**Document section**
>>>>

Annie Get Your Gun is an American staple. It is a musical play loosely based on the female American sharpshooter Annie Oakley and although Annie could beat Frank in the final shooting contest, she throws the event in order to get her man. It is a classic “girl-gets-boy.” Well . . . you know what I mean. Guns and entertainment go together like hot dogs and baseball, football and beer, darts and beer, chips and beer, bratwurst and beer, and last but not least, guns and beer. Television and movies are wrought with the word “gun” in their titles. From the marketing genius of a documentary simply entitled “The Gun” to such American favorites as Top Gun, Man with the Golden Gun, Naked Gun, The Guns of Navarone and Machine Gun Preacher, guns are burned into our national subconscious. Most gun movies and shows don’t contain the word in the title, but from the earliest TV productions, Lone Ranger, Superman, Hop Along Cassidy, to the most recent, NCIS, Nikita, Alias, Revenge, gun violence is an important part of the message– bad guys get guns, good guys get bigger guns, mow down bad guys and take their guns. In Hollywoodland, everyone’s firepower is just right for a happy ending. Unfortunately, in an unscripted world, real weapons and the people wielding them is a lot scarier. While I personally don’t equate Hollywood gun play with the increase of gun battles on the streets and in our homes, it is obvious that Americans, as a nation, are comfortable with the sight and sounds of firearms. Guns are fun and freaky all at the same time, so can anyone blame an American boy or girl for craving an AK-47?
After the recent Sandy Hook massacre, controlling the use and ownership of shooting weapons is a debate that is angrier than ever before. Gun lovers quote the Second Amendment and gun fearing pacifists quote one tragic headline after another. Very few people are in-between. Worse yet, no one really knows why. Let’s examine some simple facts.
What is a gun? It is a machine, hand-held or fixed on the earth, that fires a projectile at high speed. The projectile, bullet or shell can be solid, liquid or gas and such projectile is launched by some type of expanding gas, either an explosion or compressed gas. That is a simple description, but the romance of owning such a critter sends tens of thousands of folks each year to gun shows, shops and auctions just for the sheer “thrill” of owning something they can accidentally kill themselves with or, better yet, a loved one. Now owning a gun isn’t inherently dangerous, as the pro-gun guys and gals will quickly point out. They remind all of us that people kill people, not guns, and they’re absolutely correct. What they don’t remind us is that gun-totin’ people kill more people quicker and in greater numbers than other people.

<<<<

**Material shown**
>>>>

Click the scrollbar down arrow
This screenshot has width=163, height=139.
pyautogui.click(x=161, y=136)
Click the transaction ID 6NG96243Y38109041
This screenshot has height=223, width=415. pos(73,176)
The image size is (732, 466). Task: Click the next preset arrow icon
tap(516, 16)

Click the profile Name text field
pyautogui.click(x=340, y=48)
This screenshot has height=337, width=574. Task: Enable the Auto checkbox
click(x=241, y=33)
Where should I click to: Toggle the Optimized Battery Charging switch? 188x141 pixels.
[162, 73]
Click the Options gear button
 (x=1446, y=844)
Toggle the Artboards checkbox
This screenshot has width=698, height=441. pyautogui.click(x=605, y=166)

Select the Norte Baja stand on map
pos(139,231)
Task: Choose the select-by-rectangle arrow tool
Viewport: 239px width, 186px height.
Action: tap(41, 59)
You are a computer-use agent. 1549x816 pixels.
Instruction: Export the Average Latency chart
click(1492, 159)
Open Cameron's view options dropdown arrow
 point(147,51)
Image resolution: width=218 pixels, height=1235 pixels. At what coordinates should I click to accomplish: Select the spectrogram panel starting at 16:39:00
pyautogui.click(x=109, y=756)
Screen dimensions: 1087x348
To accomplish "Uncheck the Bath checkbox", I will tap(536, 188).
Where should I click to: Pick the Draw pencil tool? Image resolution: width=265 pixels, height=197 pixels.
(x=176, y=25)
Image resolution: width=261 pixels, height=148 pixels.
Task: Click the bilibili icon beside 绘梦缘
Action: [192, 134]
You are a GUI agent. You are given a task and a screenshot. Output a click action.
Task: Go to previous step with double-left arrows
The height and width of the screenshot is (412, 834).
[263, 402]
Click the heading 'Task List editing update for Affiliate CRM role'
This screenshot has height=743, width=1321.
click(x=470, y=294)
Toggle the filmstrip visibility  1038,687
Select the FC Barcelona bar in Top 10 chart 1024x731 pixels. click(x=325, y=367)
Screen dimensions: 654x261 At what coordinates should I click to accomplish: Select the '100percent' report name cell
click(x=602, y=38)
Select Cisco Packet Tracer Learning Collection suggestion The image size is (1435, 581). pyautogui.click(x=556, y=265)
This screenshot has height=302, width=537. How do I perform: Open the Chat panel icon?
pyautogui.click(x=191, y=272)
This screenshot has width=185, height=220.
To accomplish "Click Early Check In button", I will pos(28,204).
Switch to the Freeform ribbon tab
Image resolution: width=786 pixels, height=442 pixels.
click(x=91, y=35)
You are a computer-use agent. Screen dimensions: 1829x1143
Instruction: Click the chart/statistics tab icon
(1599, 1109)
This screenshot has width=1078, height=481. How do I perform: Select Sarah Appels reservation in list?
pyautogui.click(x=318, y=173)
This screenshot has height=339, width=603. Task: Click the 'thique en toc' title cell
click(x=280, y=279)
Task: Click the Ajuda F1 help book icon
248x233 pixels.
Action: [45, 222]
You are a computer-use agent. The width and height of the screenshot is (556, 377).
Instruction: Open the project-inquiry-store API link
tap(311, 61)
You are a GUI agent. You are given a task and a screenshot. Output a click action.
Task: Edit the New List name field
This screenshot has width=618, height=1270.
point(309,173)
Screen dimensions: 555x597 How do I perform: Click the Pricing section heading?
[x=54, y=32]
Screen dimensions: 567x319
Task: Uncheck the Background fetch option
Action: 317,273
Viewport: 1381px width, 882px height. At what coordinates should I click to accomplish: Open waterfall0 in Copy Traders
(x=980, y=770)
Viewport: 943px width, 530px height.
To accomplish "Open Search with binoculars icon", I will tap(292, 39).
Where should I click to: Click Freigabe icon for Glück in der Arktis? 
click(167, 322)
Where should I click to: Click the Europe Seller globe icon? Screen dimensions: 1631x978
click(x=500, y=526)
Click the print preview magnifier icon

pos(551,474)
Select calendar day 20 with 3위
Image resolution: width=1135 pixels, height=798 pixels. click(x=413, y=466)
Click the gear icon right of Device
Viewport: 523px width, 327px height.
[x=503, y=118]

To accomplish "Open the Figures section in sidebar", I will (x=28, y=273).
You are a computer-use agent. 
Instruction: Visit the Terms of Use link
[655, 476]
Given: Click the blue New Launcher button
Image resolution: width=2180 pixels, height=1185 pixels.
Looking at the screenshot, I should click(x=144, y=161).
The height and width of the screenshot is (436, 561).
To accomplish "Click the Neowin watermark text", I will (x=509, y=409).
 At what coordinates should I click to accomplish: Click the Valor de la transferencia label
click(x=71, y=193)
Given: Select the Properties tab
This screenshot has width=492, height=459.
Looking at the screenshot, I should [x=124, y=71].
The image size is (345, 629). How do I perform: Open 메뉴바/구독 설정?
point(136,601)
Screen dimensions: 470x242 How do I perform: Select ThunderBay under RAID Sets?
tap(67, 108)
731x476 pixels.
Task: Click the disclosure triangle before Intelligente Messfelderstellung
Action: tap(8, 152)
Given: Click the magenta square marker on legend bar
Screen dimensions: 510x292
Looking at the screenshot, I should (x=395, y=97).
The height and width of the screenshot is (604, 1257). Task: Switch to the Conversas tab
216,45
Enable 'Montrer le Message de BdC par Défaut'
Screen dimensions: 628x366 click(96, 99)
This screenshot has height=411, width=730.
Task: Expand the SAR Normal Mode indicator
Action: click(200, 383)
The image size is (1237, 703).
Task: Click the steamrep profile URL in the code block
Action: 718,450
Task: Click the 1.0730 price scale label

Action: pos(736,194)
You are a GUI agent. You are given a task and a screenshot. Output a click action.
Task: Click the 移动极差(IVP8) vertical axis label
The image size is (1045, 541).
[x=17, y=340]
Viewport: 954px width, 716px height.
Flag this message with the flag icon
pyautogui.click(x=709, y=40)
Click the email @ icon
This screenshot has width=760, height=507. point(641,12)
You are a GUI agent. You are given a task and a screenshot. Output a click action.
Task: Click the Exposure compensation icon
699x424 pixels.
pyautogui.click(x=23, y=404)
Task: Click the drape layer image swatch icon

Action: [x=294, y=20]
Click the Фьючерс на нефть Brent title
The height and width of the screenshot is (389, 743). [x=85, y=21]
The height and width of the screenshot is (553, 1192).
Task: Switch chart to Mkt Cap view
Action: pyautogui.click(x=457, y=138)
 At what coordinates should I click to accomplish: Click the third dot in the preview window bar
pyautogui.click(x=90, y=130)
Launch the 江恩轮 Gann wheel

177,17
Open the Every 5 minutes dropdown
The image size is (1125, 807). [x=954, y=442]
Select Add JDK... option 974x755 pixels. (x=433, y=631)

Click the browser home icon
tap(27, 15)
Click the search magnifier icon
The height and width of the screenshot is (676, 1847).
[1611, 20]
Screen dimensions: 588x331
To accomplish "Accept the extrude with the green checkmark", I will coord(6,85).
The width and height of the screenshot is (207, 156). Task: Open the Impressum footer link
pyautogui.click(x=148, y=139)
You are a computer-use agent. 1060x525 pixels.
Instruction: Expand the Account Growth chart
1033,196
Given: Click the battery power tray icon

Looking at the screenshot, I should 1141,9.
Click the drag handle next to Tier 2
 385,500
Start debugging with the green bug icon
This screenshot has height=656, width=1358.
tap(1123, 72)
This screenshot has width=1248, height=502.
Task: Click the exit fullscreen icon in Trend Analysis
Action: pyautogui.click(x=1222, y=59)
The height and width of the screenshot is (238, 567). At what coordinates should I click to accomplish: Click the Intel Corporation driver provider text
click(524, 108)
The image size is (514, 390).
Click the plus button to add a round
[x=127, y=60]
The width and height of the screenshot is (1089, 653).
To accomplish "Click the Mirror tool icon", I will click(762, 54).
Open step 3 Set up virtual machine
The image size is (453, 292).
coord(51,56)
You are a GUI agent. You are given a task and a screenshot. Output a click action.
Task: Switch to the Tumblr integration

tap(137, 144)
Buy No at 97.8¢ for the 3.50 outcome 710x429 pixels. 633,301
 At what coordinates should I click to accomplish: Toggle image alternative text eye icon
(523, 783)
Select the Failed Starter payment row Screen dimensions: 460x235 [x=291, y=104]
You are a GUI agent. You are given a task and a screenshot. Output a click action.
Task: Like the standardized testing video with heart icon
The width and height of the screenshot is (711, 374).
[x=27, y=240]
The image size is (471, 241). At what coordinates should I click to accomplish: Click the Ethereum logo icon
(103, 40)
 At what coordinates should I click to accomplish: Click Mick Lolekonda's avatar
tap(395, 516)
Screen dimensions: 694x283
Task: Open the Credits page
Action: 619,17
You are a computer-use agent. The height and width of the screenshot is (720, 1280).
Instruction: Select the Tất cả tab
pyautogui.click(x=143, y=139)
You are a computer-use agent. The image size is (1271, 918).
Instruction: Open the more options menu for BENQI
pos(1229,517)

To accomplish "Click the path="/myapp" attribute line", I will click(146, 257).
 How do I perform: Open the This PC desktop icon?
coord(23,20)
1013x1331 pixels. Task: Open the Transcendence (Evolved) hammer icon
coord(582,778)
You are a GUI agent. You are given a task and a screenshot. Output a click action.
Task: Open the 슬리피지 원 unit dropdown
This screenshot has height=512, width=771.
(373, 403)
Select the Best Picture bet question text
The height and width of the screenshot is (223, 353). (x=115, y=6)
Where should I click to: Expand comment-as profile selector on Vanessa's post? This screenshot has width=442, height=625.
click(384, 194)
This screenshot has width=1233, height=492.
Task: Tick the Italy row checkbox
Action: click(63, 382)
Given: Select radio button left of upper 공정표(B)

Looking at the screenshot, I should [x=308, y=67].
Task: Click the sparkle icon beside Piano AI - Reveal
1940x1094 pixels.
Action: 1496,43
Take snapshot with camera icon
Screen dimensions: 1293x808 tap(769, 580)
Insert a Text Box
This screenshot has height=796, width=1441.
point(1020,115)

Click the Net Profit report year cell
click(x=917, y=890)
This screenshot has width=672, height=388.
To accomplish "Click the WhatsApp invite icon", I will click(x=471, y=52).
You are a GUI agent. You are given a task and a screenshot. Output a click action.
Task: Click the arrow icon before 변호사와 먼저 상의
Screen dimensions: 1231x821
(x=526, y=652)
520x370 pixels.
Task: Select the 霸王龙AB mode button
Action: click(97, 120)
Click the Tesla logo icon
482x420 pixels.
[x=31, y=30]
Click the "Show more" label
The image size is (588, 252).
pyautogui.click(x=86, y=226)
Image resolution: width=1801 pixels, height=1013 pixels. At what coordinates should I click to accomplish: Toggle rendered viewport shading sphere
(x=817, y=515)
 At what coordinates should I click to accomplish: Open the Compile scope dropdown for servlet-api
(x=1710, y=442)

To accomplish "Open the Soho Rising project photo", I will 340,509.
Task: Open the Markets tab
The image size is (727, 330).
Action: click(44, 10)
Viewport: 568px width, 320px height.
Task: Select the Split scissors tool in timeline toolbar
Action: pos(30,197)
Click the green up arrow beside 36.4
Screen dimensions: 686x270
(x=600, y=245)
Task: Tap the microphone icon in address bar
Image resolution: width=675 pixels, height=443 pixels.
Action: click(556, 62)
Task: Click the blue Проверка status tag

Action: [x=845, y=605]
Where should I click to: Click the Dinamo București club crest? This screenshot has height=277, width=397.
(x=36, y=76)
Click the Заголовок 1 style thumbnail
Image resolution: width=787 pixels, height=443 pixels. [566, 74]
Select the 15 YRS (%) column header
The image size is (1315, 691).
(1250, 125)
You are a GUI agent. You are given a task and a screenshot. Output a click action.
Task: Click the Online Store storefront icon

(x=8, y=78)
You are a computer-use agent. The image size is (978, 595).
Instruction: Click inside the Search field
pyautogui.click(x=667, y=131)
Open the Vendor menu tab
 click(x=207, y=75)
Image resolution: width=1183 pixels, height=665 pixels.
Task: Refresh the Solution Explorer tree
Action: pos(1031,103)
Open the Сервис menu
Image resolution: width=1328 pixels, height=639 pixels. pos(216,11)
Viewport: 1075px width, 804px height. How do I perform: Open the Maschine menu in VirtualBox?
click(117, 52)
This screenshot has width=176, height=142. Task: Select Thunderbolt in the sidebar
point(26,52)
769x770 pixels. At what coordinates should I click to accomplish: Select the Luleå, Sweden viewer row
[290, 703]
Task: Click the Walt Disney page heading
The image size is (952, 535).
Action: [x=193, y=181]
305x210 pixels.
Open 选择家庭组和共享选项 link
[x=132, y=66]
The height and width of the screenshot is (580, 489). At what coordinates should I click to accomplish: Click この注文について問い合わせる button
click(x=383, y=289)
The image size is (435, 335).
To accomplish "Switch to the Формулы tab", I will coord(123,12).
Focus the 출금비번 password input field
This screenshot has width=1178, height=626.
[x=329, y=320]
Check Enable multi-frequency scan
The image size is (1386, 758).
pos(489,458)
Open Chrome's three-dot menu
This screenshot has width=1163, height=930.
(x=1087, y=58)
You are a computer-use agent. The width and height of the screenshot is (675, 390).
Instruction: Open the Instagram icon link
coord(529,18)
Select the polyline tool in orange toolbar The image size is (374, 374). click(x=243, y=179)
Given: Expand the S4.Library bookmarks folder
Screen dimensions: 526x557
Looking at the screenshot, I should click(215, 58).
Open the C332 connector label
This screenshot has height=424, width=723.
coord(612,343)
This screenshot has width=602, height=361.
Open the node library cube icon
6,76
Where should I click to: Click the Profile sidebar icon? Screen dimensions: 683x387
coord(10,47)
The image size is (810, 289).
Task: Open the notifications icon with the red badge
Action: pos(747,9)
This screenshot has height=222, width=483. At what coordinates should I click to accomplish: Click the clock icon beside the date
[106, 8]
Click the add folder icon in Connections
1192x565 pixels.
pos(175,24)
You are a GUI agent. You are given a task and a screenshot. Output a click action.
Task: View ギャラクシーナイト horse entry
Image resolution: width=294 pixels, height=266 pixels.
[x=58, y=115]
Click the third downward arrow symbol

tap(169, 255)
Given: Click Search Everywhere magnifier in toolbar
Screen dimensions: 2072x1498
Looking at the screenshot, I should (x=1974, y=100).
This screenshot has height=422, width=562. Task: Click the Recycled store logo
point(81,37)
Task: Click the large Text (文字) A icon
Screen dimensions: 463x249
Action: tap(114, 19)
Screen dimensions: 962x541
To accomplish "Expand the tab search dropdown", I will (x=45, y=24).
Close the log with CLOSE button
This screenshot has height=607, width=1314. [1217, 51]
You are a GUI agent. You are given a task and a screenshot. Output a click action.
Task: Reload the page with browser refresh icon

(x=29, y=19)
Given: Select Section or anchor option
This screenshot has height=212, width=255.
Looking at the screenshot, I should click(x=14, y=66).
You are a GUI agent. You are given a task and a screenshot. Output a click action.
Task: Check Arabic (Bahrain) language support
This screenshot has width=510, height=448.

<<<<

**Task list**
[1] From the passage about guns in American entertainment, list every title it gives as an example of a work with "gun" in its name.
[2] Among the rows, quote the stretch from the line containing "Click the third downward arrow symbol" through the line containing "point(81,37)", with both lines included.

**The solutions**
[1]
- The Gun
- Top Gun
- Man with the Golden Gun
- Naked Gun
- The Guns of Navarone
- Machine Gun Preacher

[2]
Click the third downward arrow symbol

tap(169, 255)
Given: Click Search Everywhere magnifier in toolbar
Screen dimensions: 2072x1498
Looking at the screenshot, I should (x=1974, y=100).
This screenshot has height=422, width=562. Task: Click the Recycled store logo
point(81,37)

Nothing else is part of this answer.